Текст для чтения >>

Вне сомнений, она была единственным человеком из всех, кого я знал, который мог, как бы между прочим, упомянуть в одном и тот же разговоре Бейб Палей и Германа Гессе. Она собиралась написать о нем книгу в один прекрасный день. «Это как Гессе говорит, – однажды вечером за ужином промурлыкала она, – счастье – это как, а не что». Семейство Найтов жевало тушеное мясо и отхлебывало молоко. «Очень интересно», – сказал мой отец.

Я сводил Сару во всемирную штаб-квартиру компании «Блю Риббон», в подвальное помещение, и ознакомил ее с тем, как она функционирует. Подарил ей пару кроссовок Limber Up. Она надевала их, когда мы выезжали на морской берег. Мы ходили в пеший поход, поднимаясь на гору Хамбуг, ловили крабов вдоль иссеченной расщелинами береговой линии и собирали чернику в лесу. Стоя под восьмидесятифутовой елью, мы сливались в черничном поцелуе. Когда ей пришло время возвращаться в Мэриленд, я почувствовал себя опустошенным. Я писал ей через день. Мои первые любовные письма. Дорогая Сара, я вспоминаю, как я сидел с тобой у врат Тории… Она всегда немедленно отвечала. Всегда выражала свою неумирающую любовь.

[Записи для поиска текста и элементов]
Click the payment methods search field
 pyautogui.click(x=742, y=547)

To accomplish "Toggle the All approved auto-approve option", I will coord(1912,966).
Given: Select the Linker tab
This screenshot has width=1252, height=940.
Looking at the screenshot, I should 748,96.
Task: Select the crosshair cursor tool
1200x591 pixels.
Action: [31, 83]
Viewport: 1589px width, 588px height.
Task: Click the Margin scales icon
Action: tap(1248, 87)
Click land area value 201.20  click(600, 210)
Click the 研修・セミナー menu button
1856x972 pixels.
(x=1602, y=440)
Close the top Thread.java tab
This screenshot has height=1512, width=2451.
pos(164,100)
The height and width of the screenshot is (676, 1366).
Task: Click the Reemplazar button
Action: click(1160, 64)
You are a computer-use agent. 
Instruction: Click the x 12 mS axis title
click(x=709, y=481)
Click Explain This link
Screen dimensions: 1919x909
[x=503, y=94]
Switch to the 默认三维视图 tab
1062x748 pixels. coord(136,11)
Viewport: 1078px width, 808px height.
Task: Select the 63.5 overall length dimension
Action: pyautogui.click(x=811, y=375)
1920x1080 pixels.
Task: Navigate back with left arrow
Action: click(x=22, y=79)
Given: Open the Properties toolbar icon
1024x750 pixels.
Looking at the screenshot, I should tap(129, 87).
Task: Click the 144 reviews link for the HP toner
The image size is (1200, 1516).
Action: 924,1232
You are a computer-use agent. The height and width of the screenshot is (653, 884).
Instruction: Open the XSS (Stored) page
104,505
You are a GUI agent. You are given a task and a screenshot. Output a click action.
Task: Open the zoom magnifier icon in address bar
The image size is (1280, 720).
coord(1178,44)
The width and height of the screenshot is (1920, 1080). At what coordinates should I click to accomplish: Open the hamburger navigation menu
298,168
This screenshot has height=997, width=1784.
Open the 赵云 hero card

Письменные задания >>
1/ Соответствуют ли тексту о Саре утверждения (а) «Рассказчик подарил Саре пару кроссовок Limber Up», (б) «Штаб-квартира компании „Блю Риббон“ располагалась на верхнем этаже», (в) «Сара отвечала на письма с большой задержкой»? Для каждого ответьте «да» или «нет» и приведите точную цитату, на которой основан ответ.
2/ Продолжите текст о Саре, начиная сразу после его последнего предложения.
Записи для этой работы не понадобятся.

Ответы >>
1/
(а) Да: «Подарил ей пару кроссовок Limber Up».
(б) Нет: «в подвальное помещение».
(в) Нет: «Она всегда немедленно отвечала».

2/
В то Рождество, в 1964 году, она вернулась. На этот раз в аэропорту ее встречал я. По дороге к нам домой она рассказала мне, что перед тем, как сесть в самолет, у нее был страшный скандал. Родители запретили ей возвращаться. Они не одобряли ее выбор – меня. «Мой отец вопил», – сказала она.

«О чем он вопил?» – спросил я.

Подражая отцовскому голосу, она произнесла: «Не можешь ты встретить на горе Фудзи парня, из которого получится что-то путное». Я поморщился. Я знал, что в мой огород полетят два камня, но не думал, что одним из них будет восхождение на гору Фудзи. А что плохого в том, чтобы забраться на Фудзи? «Как тебе удалось уйти?» – спросил я.

«Брат помог мне выскользнуть из дома рано утром и отвез в аэропорт». Я ломал голову, думая, действительно ли она любит меня или же я для нее был лишь шансом для того, чтобы бунтовать.

Все дни, пока я работал, занимаясь товаром «Блю Риббон», Сара проводила время с моей мамой. Вечером мы отправлялись в центр города поужинать и выпить. В выходные катались на лыжах с горы Худ. Когда Саре пришло время возвращаться домой, я вновь ощутил себя опустошенным.

Дорогая Сара, я скучаю по тебе. Я люблю тебя.

Она сразу же отвечала мне письмом. Она тоже скучала. Тоже любила меня. Затем, с началом зимних дождей, в ее письмах ощутилось некоторое похолодание. Они стали менее экспансивными. Или же мне так казалось. Возможно, это просто в моем воображении, говорил я себе. Но мне надо было знать точно. Я позвонил ей.

 

Нет, это не было моим воображением. Она сказала, что она много думала и что она не уверена, что мы подходим друг другу. Она не была уверена, что я для нее достаточно утонченный. «Утонченный» – именно это слово она употребила. До того как я смог возразить, до того как я мог бы вступить в переговоры, она повесила трубку.

Я взял лист бумаги и напечатал ей длинное письмо, умоляя передумать.

Она сразу же ответила. Никакой сделки.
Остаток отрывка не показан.